WORK INSTRUCTIONS: Only one stretch of lines is wanted: the line with "Instruction: Open the" through the final line of the material. Restate it word for word, minus pictures.

◇ ◇ ◇

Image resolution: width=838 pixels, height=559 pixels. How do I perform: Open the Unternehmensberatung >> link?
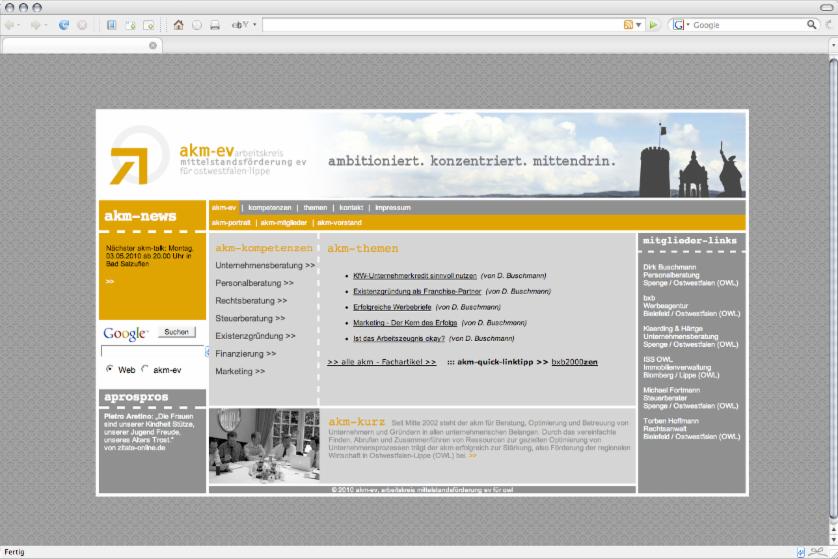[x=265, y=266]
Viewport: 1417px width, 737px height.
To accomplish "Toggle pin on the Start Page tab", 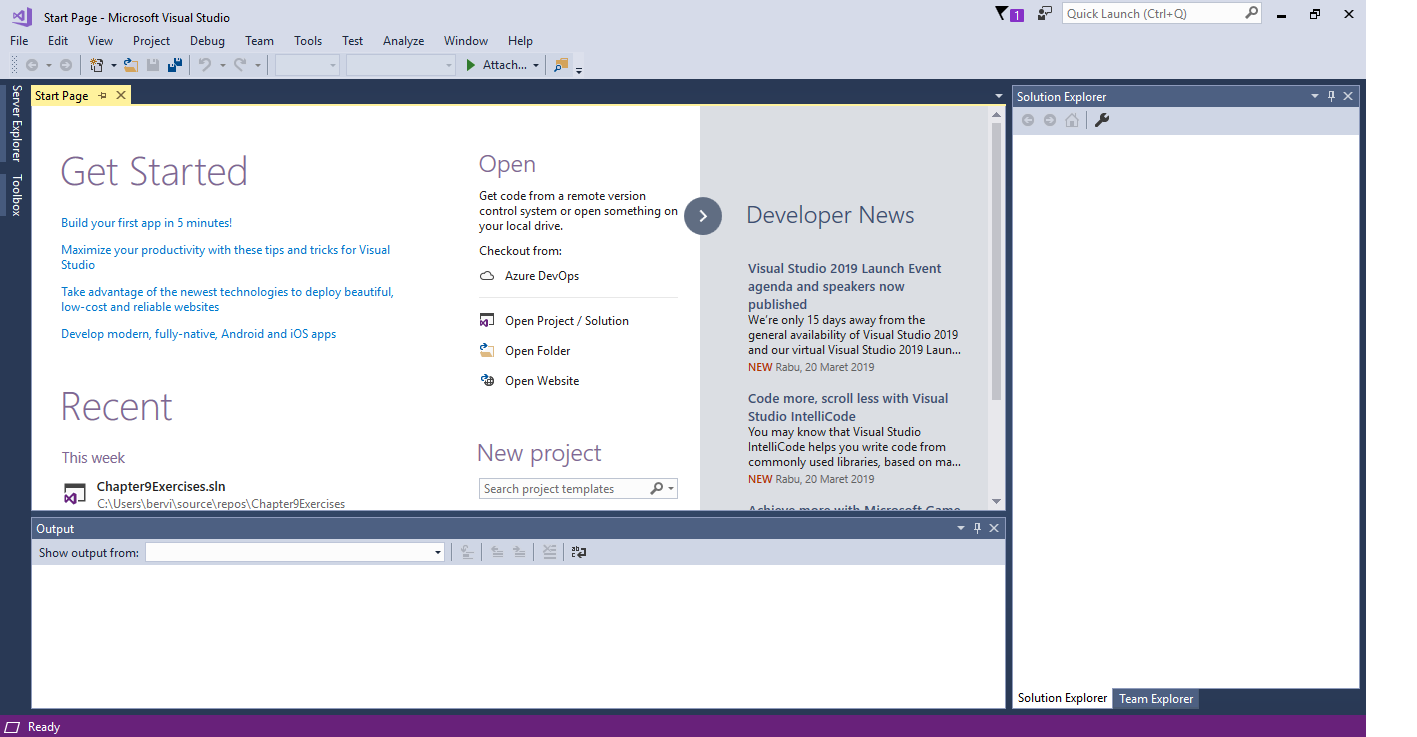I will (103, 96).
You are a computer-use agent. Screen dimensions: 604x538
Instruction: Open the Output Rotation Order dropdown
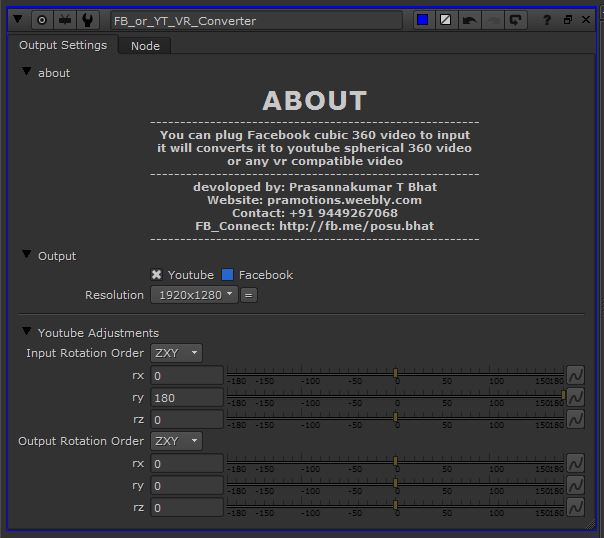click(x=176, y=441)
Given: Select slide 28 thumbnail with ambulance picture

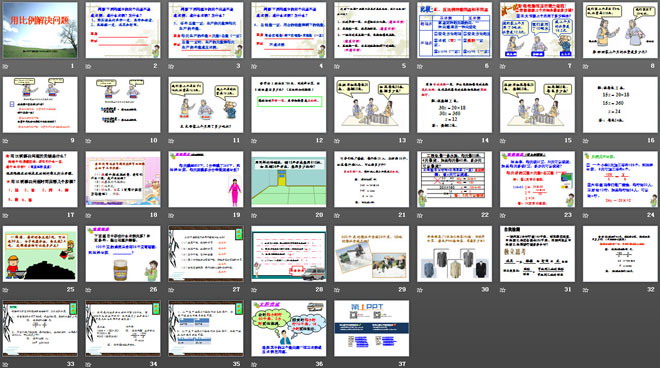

◇ ◇ ◇

ANSWER SPACE:
Instruction: Open the Output Rotation Order dropdown
click(x=176, y=441)
Given: Select slide 28 thumbnail with ambulance picture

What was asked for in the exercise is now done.